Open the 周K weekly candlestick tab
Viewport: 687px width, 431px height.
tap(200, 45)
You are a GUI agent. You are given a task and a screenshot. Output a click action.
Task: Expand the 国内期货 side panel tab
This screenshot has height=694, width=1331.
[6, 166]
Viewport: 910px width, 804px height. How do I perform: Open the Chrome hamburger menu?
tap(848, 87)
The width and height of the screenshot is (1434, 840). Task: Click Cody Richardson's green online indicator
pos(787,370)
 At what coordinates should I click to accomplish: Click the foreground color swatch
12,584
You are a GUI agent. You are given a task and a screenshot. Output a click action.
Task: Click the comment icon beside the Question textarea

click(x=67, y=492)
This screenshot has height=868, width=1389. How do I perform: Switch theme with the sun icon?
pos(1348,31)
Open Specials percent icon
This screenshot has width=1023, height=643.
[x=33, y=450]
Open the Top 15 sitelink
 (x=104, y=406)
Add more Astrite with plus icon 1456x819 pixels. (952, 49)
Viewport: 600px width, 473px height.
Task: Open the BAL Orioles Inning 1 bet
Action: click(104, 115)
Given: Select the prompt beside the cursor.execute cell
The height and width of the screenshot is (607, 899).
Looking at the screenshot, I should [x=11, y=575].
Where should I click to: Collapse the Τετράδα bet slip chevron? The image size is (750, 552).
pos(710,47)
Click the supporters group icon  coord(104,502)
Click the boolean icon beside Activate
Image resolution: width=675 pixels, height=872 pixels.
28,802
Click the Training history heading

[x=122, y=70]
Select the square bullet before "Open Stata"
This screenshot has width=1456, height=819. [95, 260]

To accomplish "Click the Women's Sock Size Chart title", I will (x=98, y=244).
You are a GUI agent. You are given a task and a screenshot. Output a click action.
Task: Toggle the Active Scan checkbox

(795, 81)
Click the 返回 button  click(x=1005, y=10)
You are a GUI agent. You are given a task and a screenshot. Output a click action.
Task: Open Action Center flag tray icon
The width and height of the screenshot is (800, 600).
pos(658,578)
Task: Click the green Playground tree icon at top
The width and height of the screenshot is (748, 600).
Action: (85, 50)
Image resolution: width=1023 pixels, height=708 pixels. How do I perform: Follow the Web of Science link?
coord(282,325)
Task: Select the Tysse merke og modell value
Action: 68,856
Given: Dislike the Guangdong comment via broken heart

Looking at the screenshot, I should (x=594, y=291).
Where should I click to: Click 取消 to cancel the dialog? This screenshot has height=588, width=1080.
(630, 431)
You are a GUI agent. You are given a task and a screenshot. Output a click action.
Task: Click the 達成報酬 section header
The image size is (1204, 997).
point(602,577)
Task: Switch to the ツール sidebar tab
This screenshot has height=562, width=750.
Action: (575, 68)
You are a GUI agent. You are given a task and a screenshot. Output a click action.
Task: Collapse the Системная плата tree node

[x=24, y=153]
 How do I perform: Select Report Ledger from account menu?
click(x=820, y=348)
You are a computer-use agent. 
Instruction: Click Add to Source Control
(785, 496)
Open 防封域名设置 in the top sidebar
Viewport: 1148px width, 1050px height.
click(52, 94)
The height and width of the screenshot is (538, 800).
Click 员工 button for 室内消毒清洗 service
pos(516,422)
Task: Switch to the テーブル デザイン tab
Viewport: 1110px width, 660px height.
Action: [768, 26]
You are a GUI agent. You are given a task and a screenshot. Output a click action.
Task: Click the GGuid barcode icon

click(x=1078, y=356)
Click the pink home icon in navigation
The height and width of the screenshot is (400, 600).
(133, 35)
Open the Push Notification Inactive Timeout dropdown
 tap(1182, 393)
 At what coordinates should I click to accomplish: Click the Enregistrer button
□ □ □ □ □
● TASK INSTRUCTIONS
Everything in the records is to be copied exactly.

● ANSWER TO THE EXERCISE
Open the 周K weekly candlestick tab
Viewport: 687px width, 431px height.
tap(200, 45)
You are a GUI agent. You are given a task and a screenshot. Output a click action.
Task: Expand the 国内期货 side panel tab
This screenshot has height=694, width=1331.
[6, 166]
Viewport: 910px width, 804px height. How do I perform: Open the Chrome hamburger menu?
tap(848, 87)
The width and height of the screenshot is (1434, 840). Task: Click Cody Richardson's green online indicator
pos(787,370)
 At what coordinates should I click to accomplish: Click the foreground color swatch
12,584
You are a GUI agent. You are given a task and a screenshot. Output a click action.
Task: Click the comment icon beside the Question textarea

click(x=67, y=492)
This screenshot has height=868, width=1389. How do I perform: Switch theme with the sun icon?
pos(1348,31)
Open Specials percent icon
This screenshot has width=1023, height=643.
[x=33, y=450]
Open the Top 15 sitelink
 (x=104, y=406)
Add more Astrite with plus icon 1456x819 pixels. (952, 49)
Viewport: 600px width, 473px height.
Task: Open the BAL Orioles Inning 1 bet
Action: click(104, 115)
Given: Select the prompt beside the cursor.execute cell
The height and width of the screenshot is (607, 899).
Looking at the screenshot, I should [x=11, y=575].
Where should I click to: Collapse the Τετράδα bet slip chevron? The image size is (750, 552).
pos(710,47)
Click the supporters group icon  coord(104,502)
Click the boolean icon beside Activate
Image resolution: width=675 pixels, height=872 pixels.
28,802
Click the Training history heading

[x=122, y=70]
Select the square bullet before "Open Stata"
This screenshot has width=1456, height=819. [95, 260]

To accomplish "Click the Women's Sock Size Chart title", I will (x=98, y=244).
You are a GUI agent. You are given a task and a screenshot. Output a click action.
Task: Toggle the Active Scan checkbox

(795, 81)
Click the 返回 button  click(x=1005, y=10)
You are a GUI agent. You are given a task and a screenshot. Output a click action.
Task: Open Action Center flag tray icon
The width and height of the screenshot is (800, 600).
pos(658,578)
Task: Click the green Playground tree icon at top
The width and height of the screenshot is (748, 600).
Action: (85, 50)
Image resolution: width=1023 pixels, height=708 pixels. How do I perform: Follow the Web of Science link?
coord(282,325)
Task: Select the Tysse merke og modell value
Action: 68,856
Given: Dislike the Guangdong comment via broken heart

Looking at the screenshot, I should (x=594, y=291).
Where should I click to: Click 取消 to cancel the dialog? This screenshot has height=588, width=1080.
(630, 431)
You are a GUI agent. You are given a task and a screenshot. Output a click action.
Task: Click the 達成報酬 section header
The image size is (1204, 997).
point(602,577)
Task: Switch to the ツール sidebar tab
This screenshot has height=562, width=750.
Action: (575, 68)
You are a GUI agent. You are given a task and a screenshot. Output a click action.
Task: Collapse the Системная плата tree node

[x=24, y=153]
 How do I perform: Select Report Ledger from account menu?
click(x=820, y=348)
You are a computer-use agent. 
Instruction: Click Add to Source Control
(785, 496)
Open 防封域名设置 in the top sidebar
Viewport: 1148px width, 1050px height.
click(52, 94)
The height and width of the screenshot is (538, 800).
Click 员工 button for 室内消毒清洗 service
pos(516,422)
Task: Switch to the テーブル デザイン tab
Viewport: 1110px width, 660px height.
Action: [768, 26]
You are a GUI agent. You are given a task and a screenshot. Output a click action.
Task: Click the GGuid barcode icon

click(x=1078, y=356)
Click the pink home icon in navigation
The height and width of the screenshot is (400, 600).
(133, 35)
Open the Push Notification Inactive Timeout dropdown
 tap(1182, 393)
 At what coordinates should I click to accomplish: Click the Enregistrer button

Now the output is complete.